Data shown:
★ ★ ★ ★ ★ ★ ★

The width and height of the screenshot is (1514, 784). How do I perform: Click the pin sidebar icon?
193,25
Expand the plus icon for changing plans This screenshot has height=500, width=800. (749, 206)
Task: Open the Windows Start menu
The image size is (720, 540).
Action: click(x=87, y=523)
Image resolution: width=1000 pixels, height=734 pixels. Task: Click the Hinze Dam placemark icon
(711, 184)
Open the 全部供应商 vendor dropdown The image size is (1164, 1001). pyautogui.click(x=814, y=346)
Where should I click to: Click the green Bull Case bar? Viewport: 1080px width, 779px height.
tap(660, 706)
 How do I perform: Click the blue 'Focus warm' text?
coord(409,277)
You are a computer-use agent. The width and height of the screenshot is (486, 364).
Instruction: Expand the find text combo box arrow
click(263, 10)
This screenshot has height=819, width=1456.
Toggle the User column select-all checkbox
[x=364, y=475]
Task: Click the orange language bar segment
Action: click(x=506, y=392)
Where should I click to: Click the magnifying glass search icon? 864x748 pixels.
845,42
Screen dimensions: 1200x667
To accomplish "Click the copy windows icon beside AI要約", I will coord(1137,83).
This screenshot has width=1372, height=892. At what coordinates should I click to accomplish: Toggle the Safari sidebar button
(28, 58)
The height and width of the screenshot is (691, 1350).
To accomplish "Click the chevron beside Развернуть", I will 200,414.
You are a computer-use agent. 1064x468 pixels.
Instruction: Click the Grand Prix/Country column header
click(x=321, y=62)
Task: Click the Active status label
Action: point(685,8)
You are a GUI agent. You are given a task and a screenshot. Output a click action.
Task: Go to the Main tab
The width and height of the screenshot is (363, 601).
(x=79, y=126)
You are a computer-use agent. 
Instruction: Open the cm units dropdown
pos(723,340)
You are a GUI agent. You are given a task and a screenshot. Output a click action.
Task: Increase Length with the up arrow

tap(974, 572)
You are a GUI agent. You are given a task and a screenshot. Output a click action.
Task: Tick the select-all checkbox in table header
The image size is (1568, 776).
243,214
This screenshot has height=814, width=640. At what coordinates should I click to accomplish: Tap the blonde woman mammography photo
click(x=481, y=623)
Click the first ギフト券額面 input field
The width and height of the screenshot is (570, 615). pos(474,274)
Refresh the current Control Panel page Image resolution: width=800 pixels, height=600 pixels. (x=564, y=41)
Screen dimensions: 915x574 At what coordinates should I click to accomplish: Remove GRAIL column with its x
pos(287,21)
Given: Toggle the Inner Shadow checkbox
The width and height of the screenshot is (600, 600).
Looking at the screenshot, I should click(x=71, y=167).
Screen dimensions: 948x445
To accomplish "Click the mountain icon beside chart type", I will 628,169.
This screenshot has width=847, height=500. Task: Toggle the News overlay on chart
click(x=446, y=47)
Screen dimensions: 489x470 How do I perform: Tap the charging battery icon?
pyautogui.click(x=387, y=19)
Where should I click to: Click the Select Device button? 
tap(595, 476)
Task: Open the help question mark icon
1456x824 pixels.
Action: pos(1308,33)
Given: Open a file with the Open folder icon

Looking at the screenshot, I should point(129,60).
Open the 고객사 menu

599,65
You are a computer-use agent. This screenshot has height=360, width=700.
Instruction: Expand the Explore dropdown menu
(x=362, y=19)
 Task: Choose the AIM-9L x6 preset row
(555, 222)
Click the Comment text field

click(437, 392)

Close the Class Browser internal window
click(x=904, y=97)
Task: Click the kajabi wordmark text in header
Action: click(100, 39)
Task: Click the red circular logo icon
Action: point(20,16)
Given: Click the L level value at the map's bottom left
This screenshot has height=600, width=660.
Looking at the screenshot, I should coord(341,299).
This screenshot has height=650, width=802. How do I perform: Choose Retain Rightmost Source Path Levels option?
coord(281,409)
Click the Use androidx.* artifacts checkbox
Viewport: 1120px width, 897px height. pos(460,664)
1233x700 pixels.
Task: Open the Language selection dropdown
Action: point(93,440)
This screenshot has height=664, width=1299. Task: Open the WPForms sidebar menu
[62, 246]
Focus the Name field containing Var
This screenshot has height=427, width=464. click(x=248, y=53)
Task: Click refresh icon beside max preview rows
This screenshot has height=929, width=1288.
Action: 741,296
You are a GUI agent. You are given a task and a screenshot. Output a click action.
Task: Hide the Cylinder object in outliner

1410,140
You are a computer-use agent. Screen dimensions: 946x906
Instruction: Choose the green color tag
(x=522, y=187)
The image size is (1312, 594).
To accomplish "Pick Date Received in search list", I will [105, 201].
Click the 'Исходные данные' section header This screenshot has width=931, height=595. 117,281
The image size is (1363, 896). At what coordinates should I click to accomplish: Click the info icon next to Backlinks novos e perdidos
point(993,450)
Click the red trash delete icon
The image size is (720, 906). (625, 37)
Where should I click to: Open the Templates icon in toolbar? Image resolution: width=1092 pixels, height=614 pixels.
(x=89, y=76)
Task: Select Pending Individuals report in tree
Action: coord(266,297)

★ ★ ★ ★ ★ ★ ★

Task details: Rewrite the lines above, replacing "computer-use agent" with "desktop agent" wherever it appears and leaving everything else unchanged.

Solution for this problem:
The width and height of the screenshot is (1514, 784). How do I perform: Click the pin sidebar icon?
193,25
Expand the plus icon for changing plans This screenshot has height=500, width=800. (749, 206)
Task: Open the Windows Start menu
The image size is (720, 540).
Action: click(x=87, y=523)
Image resolution: width=1000 pixels, height=734 pixels. Task: Click the Hinze Dam placemark icon
(711, 184)
Open the 全部供应商 vendor dropdown The image size is (1164, 1001). pyautogui.click(x=814, y=346)
Where should I click to: Click the green Bull Case bar? Viewport: 1080px width, 779px height.
tap(660, 706)
 How do I perform: Click the blue 'Focus warm' text?
coord(409,277)
You are a desktop agent. The width and height of the screenshot is (486, 364).
Instruction: Expand the find text combo box arrow
click(263, 10)
This screenshot has height=819, width=1456.
Toggle the User column select-all checkbox
[x=364, y=475]
Task: Click the orange language bar segment
Action: click(x=506, y=392)
Where should I click to: Click the magnifying glass search icon? 864x748 pixels.
845,42
Screen dimensions: 1200x667
To accomplish "Click the copy windows icon beside AI要約", I will coord(1137,83).
This screenshot has width=1372, height=892. At what coordinates should I click to accomplish: Toggle the Safari sidebar button
(28, 58)
The height and width of the screenshot is (691, 1350).
To accomplish "Click the chevron beside Развернуть", I will 200,414.
You are a desktop agent. 1064x468 pixels.
Instruction: Click the Grand Prix/Country column header
click(x=321, y=62)
Task: Click the Active status label
Action: point(685,8)
You are a GUI agent. You are given a task and a screenshot. Output a click action.
Task: Go to the Main tab
The width and height of the screenshot is (363, 601).
(x=79, y=126)
You are a desktop agent. 
Instruction: Open the cm units dropdown
pos(723,340)
You are a GUI agent. You are given a task and a screenshot. Output a click action.
Task: Increase Length with the up arrow

tap(974, 572)
You are a GUI agent. You are given a task and a screenshot. Output a click action.
Task: Tick the select-all checkbox in table header
The image size is (1568, 776).
243,214
This screenshot has height=814, width=640. At what coordinates should I click to accomplish: Tap the blonde woman mammography photo
click(x=481, y=623)
Click the first ギフト券額面 input field
The width and height of the screenshot is (570, 615). pos(474,274)
Refresh the current Control Panel page Image resolution: width=800 pixels, height=600 pixels. (x=564, y=41)
Screen dimensions: 915x574 At what coordinates should I click to accomplish: Remove GRAIL column with its x
pos(287,21)
Given: Toggle the Inner Shadow checkbox
The width and height of the screenshot is (600, 600).
Looking at the screenshot, I should click(x=71, y=167).
Screen dimensions: 948x445
To accomplish "Click the mountain icon beside chart type", I will 628,169.
This screenshot has width=847, height=500. Task: Toggle the News overlay on chart
click(x=446, y=47)
Screen dimensions: 489x470 How do I perform: Tap the charging battery icon?
pyautogui.click(x=387, y=19)
Where should I click to: Click the Select Device button? 
tap(595, 476)
Task: Open the help question mark icon
1456x824 pixels.
Action: pos(1308,33)
Given: Open a file with the Open folder icon

Looking at the screenshot, I should point(129,60).
Open the 고객사 menu

599,65
You are a desktop agent. This screenshot has height=360, width=700.
Instruction: Expand the Explore dropdown menu
(x=362, y=19)
 Task: Choose the AIM-9L x6 preset row
(555, 222)
Click the Comment text field

click(437, 392)

Close the Class Browser internal window
click(x=904, y=97)
Task: Click the kajabi wordmark text in header
Action: click(100, 39)
Task: Click the red circular logo icon
Action: point(20,16)
Given: Click the L level value at the map's bottom left
This screenshot has height=600, width=660.
Looking at the screenshot, I should coord(341,299).
This screenshot has height=650, width=802. How do I perform: Choose Retain Rightmost Source Path Levels option?
coord(281,409)
Click the Use androidx.* artifacts checkbox
Viewport: 1120px width, 897px height. pos(460,664)
1233x700 pixels.
Task: Open the Language selection dropdown
Action: point(93,440)
This screenshot has height=664, width=1299. Task: Open the WPForms sidebar menu
[62, 246]
Focus the Name field containing Var
This screenshot has height=427, width=464. click(x=248, y=53)
Task: Click refresh icon beside max preview rows
This screenshot has height=929, width=1288.
Action: 741,296
You are a GUI agent. You are given a task and a screenshot. Output a click action.
Task: Hide the Cylinder object in outliner

1410,140
You are a desktop agent. Screen dimensions: 946x906
Instruction: Choose the green color tag
(x=522, y=187)
The image size is (1312, 594).
To accomplish "Pick Date Received in search list", I will [105, 201].
Click the 'Исходные данные' section header This screenshot has width=931, height=595. 117,281
The image size is (1363, 896). At what coordinates should I click to accomplish: Click the info icon next to Backlinks novos e perdidos
point(993,450)
Click the red trash delete icon
The image size is (720, 906). (625, 37)
Where should I click to: Open the Templates icon in toolbar? Image resolution: width=1092 pixels, height=614 pixels.
(x=89, y=76)
Task: Select Pending Individuals report in tree
Action: coord(266,297)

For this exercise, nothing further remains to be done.